Professor McDannell teaches religious studies and American history at the University of Utah, and she has a special interest in the study of "material culture." This area of academic inquiry, which has gained in prominence during the past few decades, focuses on the cultural significance of human artifacts. As McDannell puts it, she is interested in the fact that "the products of human skill and imagination embody and symbolize patterns of beliefs, social needs, and behavior." And she is especially concerned to ascertain what meanings the objects in question actually have in the day-to-day lives of human beings. Why do ordinary Christians wear T-shirts that display eschatological slogans and write their grocery lists with Scripture-text pencils?
Material culture specialists tend to see their work as a corrective activity. They are convinced that approaches to popular culture systematically distort the reality they are studying when they fail to attend carefully to the meanings that artifacts have in people's lives. McDannell regularly expresses this complaint. Much of the commentary offered on "Christian kitsch" in both academic studies and middle-brow periodical reports takes it for granted, she argues, "that the material dimension of Christianity results from ignorance, superficial commercialism, status competition, and the desire of institutional churches and 'The Culture Industry' to manipulate people."
If for no other reason, such a viewpoint is suspect simply on historical grounds. McDannell provides solid evidence that commercial interests did not create popular Christian culture; the extensive use of religious artifacts long predates present-day patterns of production. It is much more sensible to think that commercialization picked up on something that runs deep in the life of the faithful. McDannell carefully probes those depths by offering analyses of specific cases: the American family's various uses of the Bible as a cultural object (devotional source book, parlor display item, family record book), the symbolism employed in Philadelphia's Laurel Hill Cemetery, the importing of Lourdes water, church architecture, artistic renderings of biblical scenes, Mormon undergarments, the growth of Christian retailing. In each case, she treats her subject matter respectfully, even lovingly. She provides much of what is referred to these days as "thick description," that is, the kind of account that takes seriously the richly nuanced texture of reality as unique people and groups actually experience it.

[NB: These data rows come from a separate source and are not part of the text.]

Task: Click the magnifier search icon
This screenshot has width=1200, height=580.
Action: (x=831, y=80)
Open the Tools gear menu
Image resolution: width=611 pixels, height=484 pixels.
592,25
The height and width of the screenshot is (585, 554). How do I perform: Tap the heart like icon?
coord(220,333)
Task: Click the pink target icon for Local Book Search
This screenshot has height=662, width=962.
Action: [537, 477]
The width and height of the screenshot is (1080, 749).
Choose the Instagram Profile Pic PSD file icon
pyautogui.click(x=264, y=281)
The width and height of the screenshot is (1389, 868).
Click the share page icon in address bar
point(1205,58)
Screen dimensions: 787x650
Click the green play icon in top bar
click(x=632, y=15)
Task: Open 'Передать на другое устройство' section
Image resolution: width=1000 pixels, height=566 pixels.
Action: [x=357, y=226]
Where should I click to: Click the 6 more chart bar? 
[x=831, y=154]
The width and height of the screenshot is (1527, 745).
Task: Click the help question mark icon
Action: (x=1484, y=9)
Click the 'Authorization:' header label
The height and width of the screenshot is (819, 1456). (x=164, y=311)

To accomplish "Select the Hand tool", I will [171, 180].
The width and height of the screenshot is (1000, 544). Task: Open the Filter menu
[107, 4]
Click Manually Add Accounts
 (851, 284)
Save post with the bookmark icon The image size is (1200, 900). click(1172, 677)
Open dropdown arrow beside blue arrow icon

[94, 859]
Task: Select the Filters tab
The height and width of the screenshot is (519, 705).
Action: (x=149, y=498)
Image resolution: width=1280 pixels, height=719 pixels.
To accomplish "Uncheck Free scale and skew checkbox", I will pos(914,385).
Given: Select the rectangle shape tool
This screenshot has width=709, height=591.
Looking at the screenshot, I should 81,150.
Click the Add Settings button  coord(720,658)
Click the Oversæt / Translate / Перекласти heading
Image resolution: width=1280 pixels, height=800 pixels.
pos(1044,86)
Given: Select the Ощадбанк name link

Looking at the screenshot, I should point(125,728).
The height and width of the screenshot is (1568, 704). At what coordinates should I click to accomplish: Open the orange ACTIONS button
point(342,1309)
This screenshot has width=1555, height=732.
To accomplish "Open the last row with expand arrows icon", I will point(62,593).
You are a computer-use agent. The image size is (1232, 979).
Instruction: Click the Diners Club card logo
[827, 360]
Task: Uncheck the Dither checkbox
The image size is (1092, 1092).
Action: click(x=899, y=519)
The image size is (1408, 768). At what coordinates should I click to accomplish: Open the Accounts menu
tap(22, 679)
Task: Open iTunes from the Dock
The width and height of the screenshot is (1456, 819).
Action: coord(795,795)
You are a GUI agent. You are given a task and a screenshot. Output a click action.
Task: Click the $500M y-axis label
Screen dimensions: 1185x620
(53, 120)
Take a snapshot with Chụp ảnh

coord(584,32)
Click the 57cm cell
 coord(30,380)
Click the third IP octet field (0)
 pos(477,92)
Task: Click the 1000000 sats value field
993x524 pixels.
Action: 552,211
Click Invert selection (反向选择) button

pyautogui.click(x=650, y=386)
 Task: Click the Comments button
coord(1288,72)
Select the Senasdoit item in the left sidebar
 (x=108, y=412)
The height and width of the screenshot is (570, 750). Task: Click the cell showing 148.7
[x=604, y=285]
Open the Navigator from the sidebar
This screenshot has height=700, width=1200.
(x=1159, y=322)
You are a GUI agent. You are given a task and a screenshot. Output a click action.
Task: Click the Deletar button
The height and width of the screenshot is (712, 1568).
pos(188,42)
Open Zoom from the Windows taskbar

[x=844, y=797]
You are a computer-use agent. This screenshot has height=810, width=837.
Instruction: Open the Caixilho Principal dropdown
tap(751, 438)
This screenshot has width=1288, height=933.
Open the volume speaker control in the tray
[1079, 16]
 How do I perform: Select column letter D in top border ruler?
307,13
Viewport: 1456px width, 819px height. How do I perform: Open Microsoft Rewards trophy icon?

Basic to McDannell's case is the contention that Christians feel a deep need to give physical expression to their faith. Religious artifacts serve as an important bridge between the eternal realm and the ordinary business of life. Take, for example, the wall plaque prominently displayed in many evangelical homes in a previous generation: "Christ is the Head of this house, the Unseen Guest at every meal, the Silent Listener to every conversation." Even apart from the specific content of the inscribed message, this artifact served to identify the home as a sacred space of sorts. The fact that the plaque was a part of a larger visual display that included photos of family members, a print of a young woman playing a piano, and an insurance company calendar did not necessarily trivialize the religious message; rather, it served to demonstrate--or so McDannell would argue--the ways in which the sacred intermingles with the mundane. But the message itself also expressed a world-view. It served to remind all who entered the home that Christianity is not confined to churches, that its impact is to be realized in pursuing our daily routines. Jesus cares about family life, including the eating of peanut butter sandwiches and the banter that takes place between siblings.
That particular interpretation may go down quite easily, even with the harsher critics of popular religion. But McDannell is willing to take some risks in pushing the argument further. She notes, for example, that the marketing of Christian books received a major boost in the 1970s from the phenomenal sales of three works: "The Living Bible," Hal Lindsey's "The Late Great Planet Earth," and Marabel Morgan's "Total Woman." Of course, the popularity of these books is indisputable. But McDannell sees these writings as having played a positive role in encouraging ordinary Christians to explore the ways in which "their everyday lives could be sanctified." Each of these books "emphasized that contemporary time, language, and bodies could be the focus of divine concern."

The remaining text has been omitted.